Interview: Sudanese 'Lost Boy' Rapper Emmanuel Jal
"My story, I want to use it to inspire people, to show them where I come from and what I stand for. That's what the whole album is for. Like there's a song called 'Vagina.' That is because I have seen what is happening in Africa and I know what it is and I feel responsible."
photo by Rob Trucks
Emmanuel Jal is 28 years old--approximately. No one knows for sure exactly when the London-based rapper was born.
What is known is that Jal left his native south Sudan and its seemingly endless civil war as a child, after his village was razed and his mother was killed. For a time he lived in an Ethiopian refugee camp. Then he, along with other "lost boys," joined the Sudanese rebel army. After two years of battle and frequent flirtations with suicide, starvation and even cannabilism, Jal and 150 of his fellow child soldiers were rescued by British aid worker Emma McCune and taken to Kenya.
Jal's long journey is documented in the film War Child, this year's Cadillac Award winner for audience choice at the Tribeca Film Festival. And tomorrow on May 13, Jal's second album, also entitled War Child, will be released.
We spoke with Emmanuel Jal two weeks ago, between film festival and record release responsibilities, between public appearances and photo shoots, at his temporary residence in the Gild Hotel downtown.

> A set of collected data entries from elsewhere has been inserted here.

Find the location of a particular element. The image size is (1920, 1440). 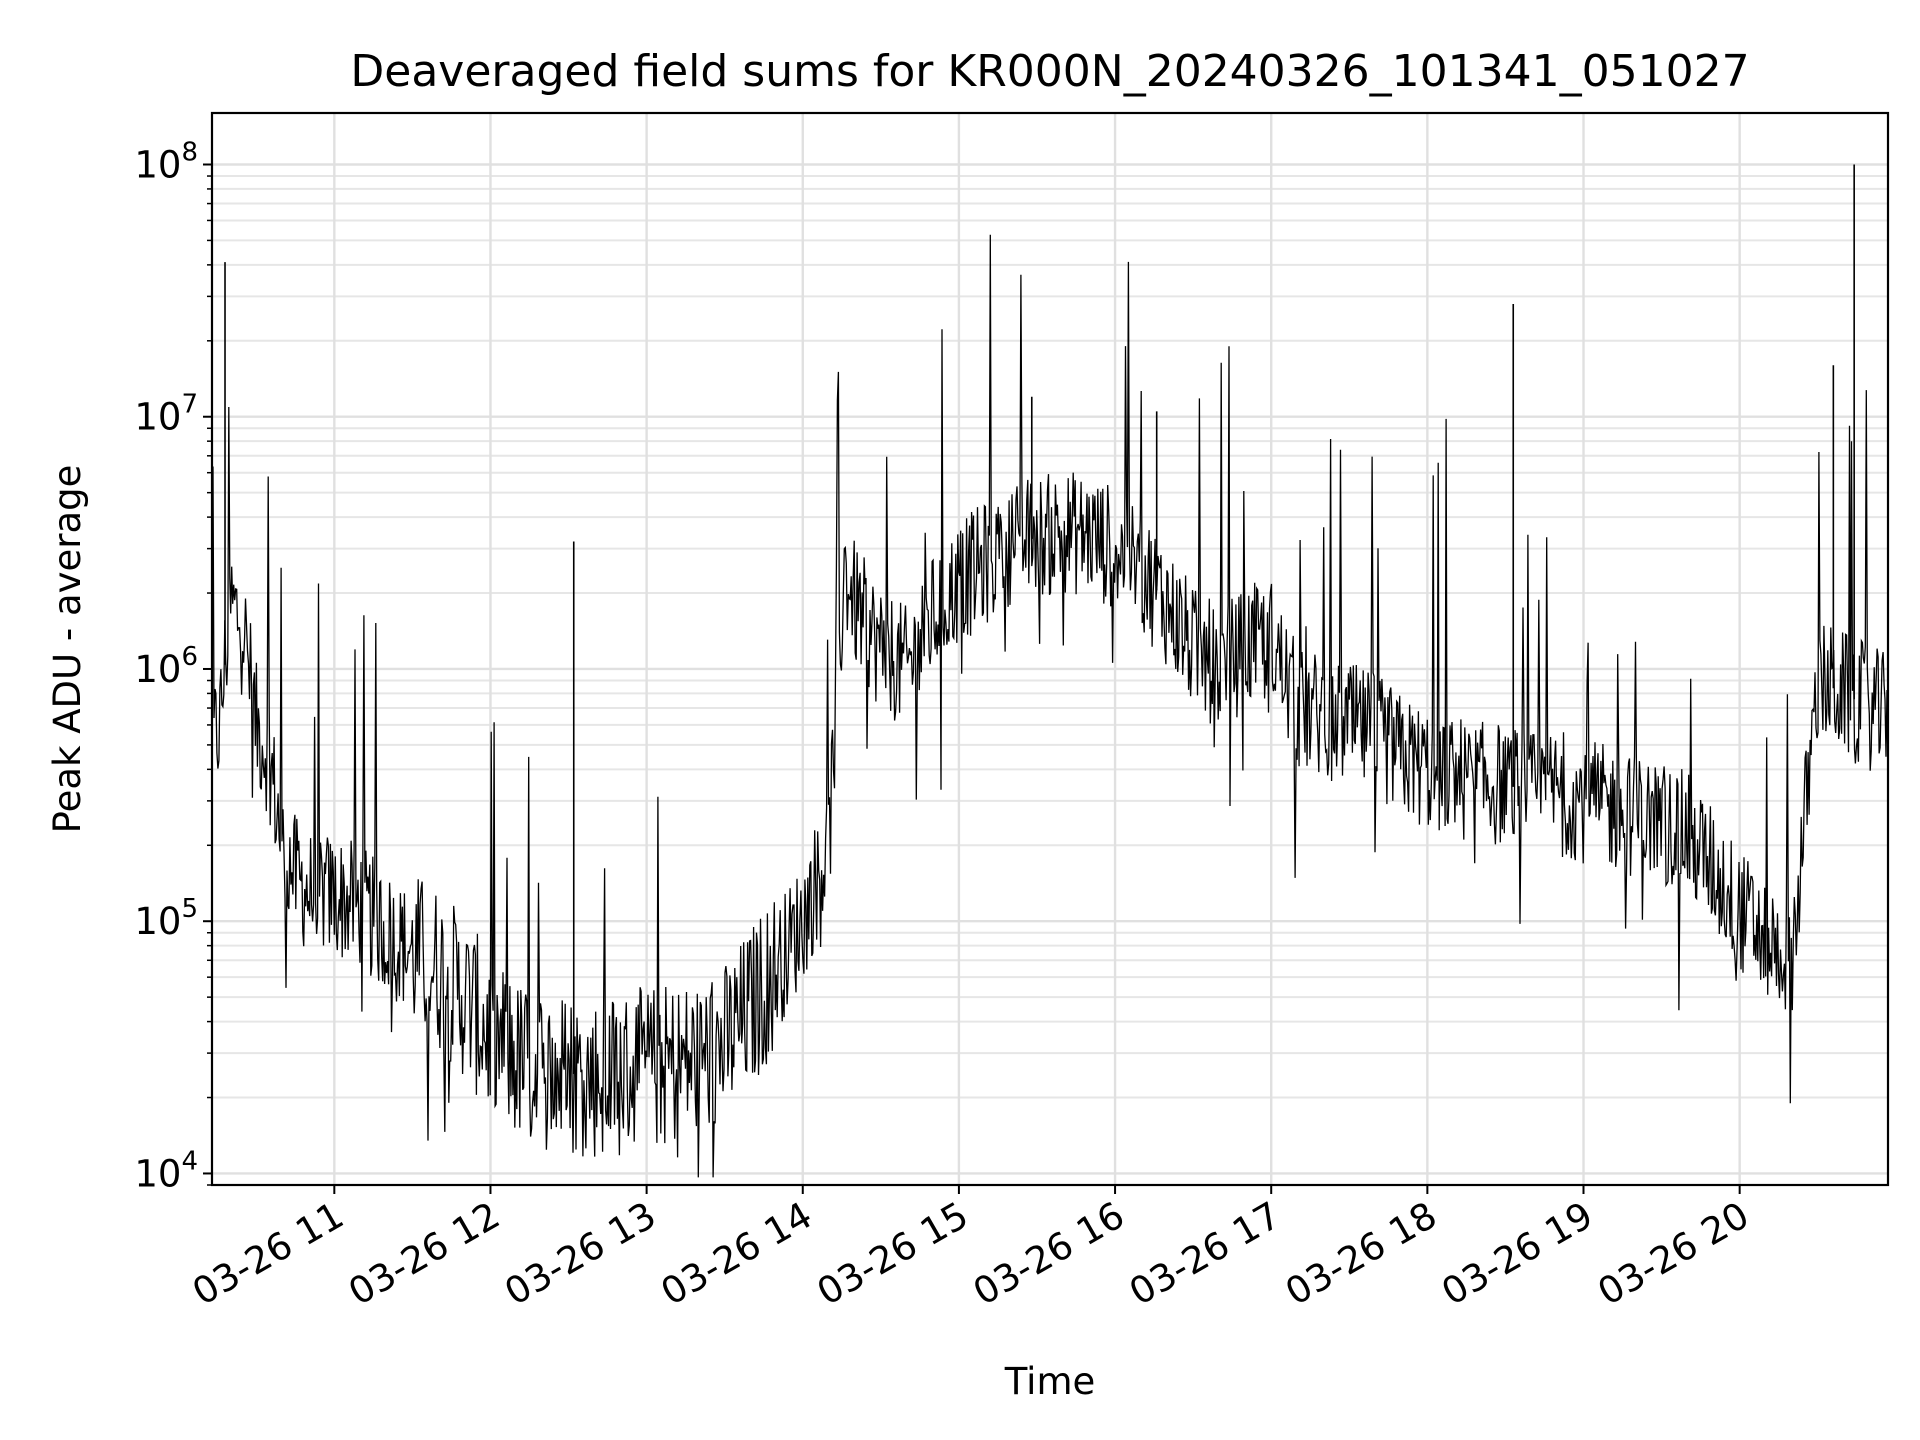

y-tick-label: 10⁴ is located at coordinates (166, 1170).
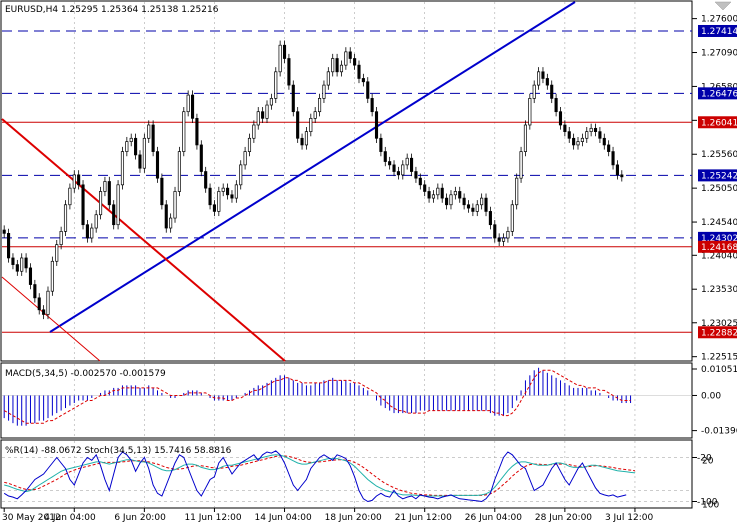 The image size is (737, 524). Describe the element at coordinates (719, 123) in the screenshot. I see `level-label: 1.26041` at that location.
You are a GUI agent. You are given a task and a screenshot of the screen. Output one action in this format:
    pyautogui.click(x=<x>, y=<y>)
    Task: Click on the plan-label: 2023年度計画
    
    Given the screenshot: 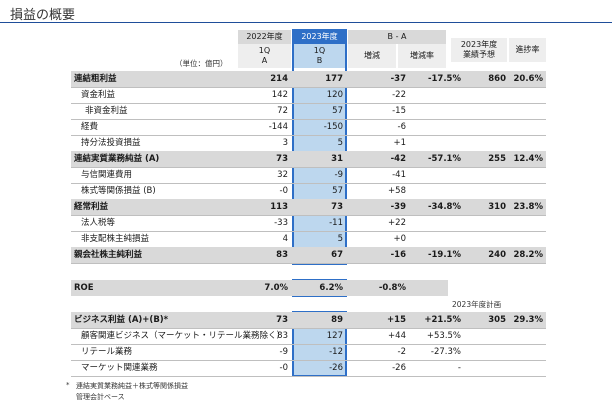 What is the action you would take?
    pyautogui.click(x=477, y=304)
    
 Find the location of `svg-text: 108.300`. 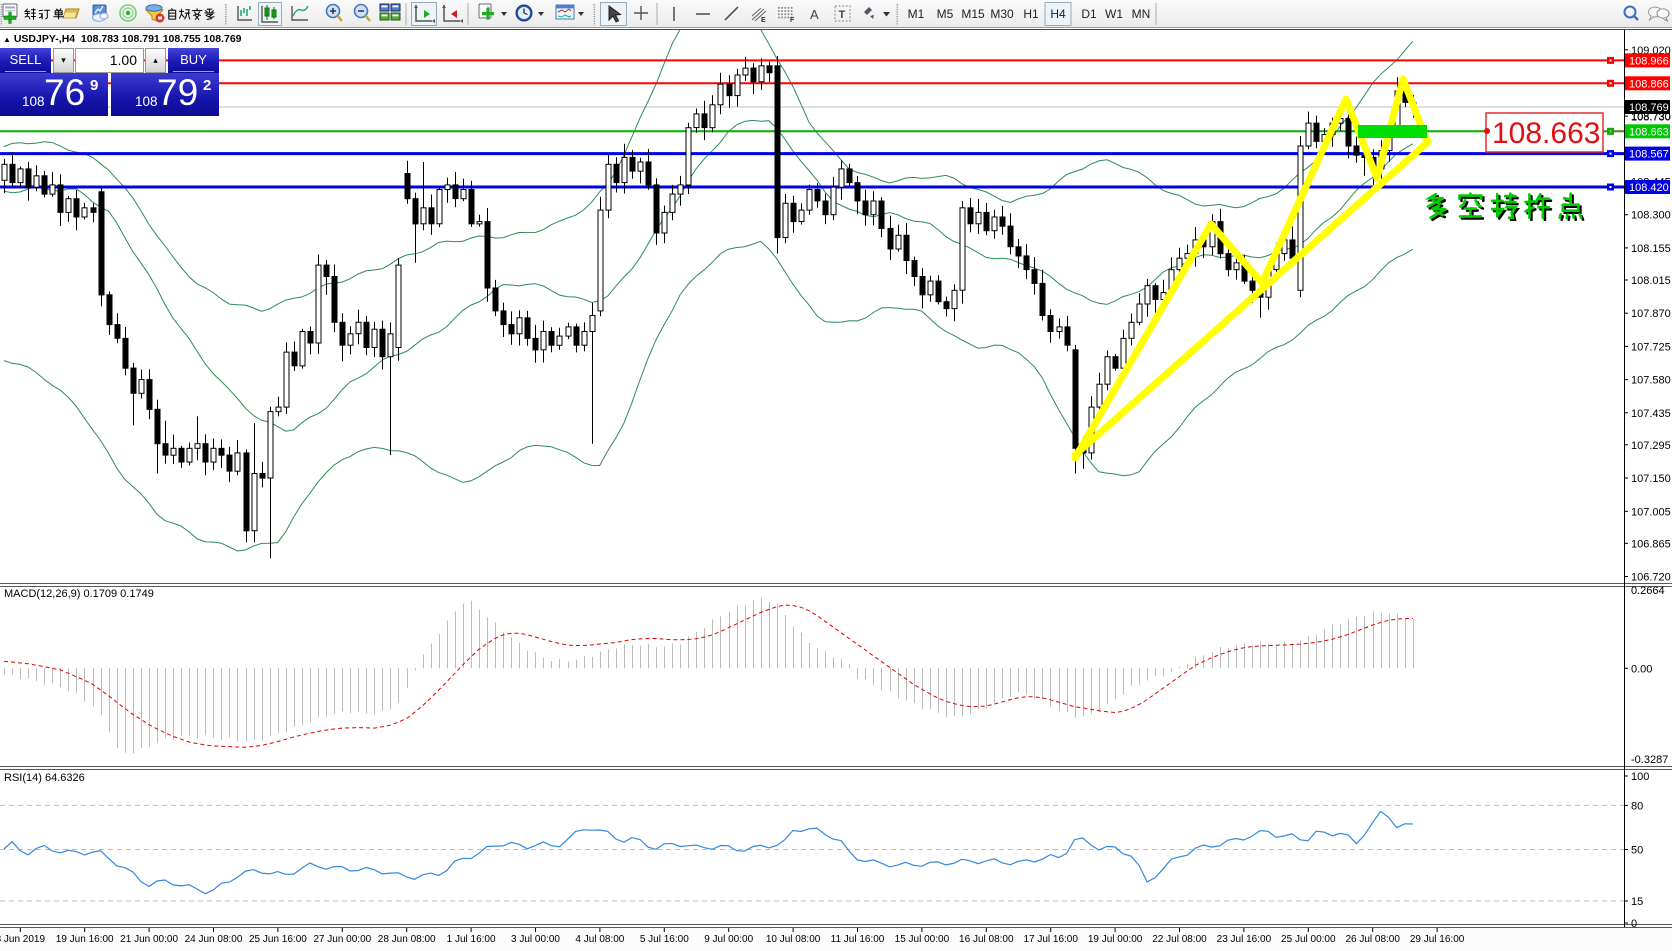

svg-text: 108.300 is located at coordinates (1651, 216).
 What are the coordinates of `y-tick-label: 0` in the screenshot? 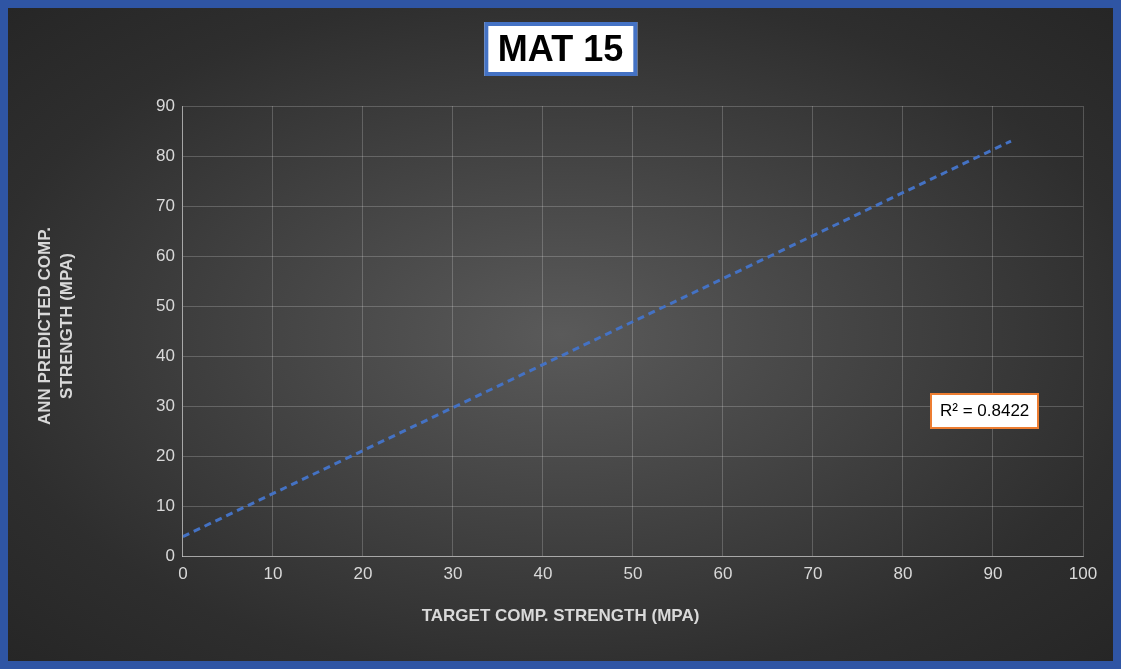 It's located at (170, 556).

VV: In one of the film's very first scenes you perform an a cappella rap of "War Child" for some students, and when you finish you say, 'That's my story.' If it's possible to capture your life in three minutes and 51 seconds, then that song's probably it, right?
EJ: Yeah, I have a song called "Forced to Sin" that summarize the intensity and everything and tell the story in a short form. That one is inspired by U.S. hip-hop basically. When I listened to Tupac, when I listened to Public Enemy and I listened to some underground. When people talk about 'my story,' in the hood, dealing with the drugs and all that, then I say, 'Let me give my story.'
So "Forced to Sin" is the story as much as the title track?
EJ: Yes. "War Child" is an intro. "Forced to Sin" is the full blow. Then when you come to "Emma," it's an appreciation of ending.
You mentioned Tupac and U.S. hip-hop, and that's as good a segue as any. You're born in Sudan, live in an Ethiopian refugee camp and eventually attend school in Kenya.
EJ: I escaped the refugee camp. There was war in Ethiopia and I end up going south in the army.
You're not forced to join the army but rather you volunteer, both for revenge and because you're a child and all your friends are carrying guns. Where are you when Emma McCune finds you?
EJ: Emma find me when we escaped from a failed battle of a city that we want to capture called Juba (in southern Sudan). So what happened was there was a fight between the rebels themselves. There was an internal fight, so for us, the young ones, we say, 'Okay, these guys have lost the vision, so let me go and protect my village.' So we all decided to escape. Me, I was just told, 'Okay, let's go.' So we escaped and the journey was intense and a lot of people died on the way.
This is when your best friend dies.
EJ: Yeah. And then we're 16 people, the only people left, and then that's when I arrived in Waat, exhausted. And Waat was not the destiny we wanted to go, but we ended up in Waat and that's where I met Emma McCune.
When do you first hear recorded music on a regular basis? When do you first hear American music on a regular basis?
EJ: The music that I used to hear was Bob Marley, but I didn't understand the English. But the commanders used to play "Buffalo Soldier." [Here Emmanuel sings a bit of "Buffalo Soldier."]
So you're still a pre-teen. You're not even 10 years old.
EJ: I start 7--7, 8, 9--and then I would hear "Get Up Stand Up" [He sings again.] So like those are the commanders who listened to those kind of music. Then some Arab music.
You recorded with (north Sudanese musician) Abdel Galir Salim, and it's missing the Jamaican influence that's present in your solo work. Is the difference that he's traditional and you're modern? That he's Muslim and you're Christian? Or is the difference simply based on north versus south Sudan?
EJ: If you actually go, properly, to Africa, because let me tell you, there's one place with music that is endless is Africa. Go to any village in Africa. Record it. Tell them to sing. Tell them, 'Sing for me a different song of different moods.' Go with your guitar and your cable. You'll end up either with reggae beats. You'll end up either with blues. You'll either end up with soul. You'll end up with dancing music, jungle music. Like that's how it is. But the Jamaicans, it's in the black peoples' genes, that when they're in pain they create music.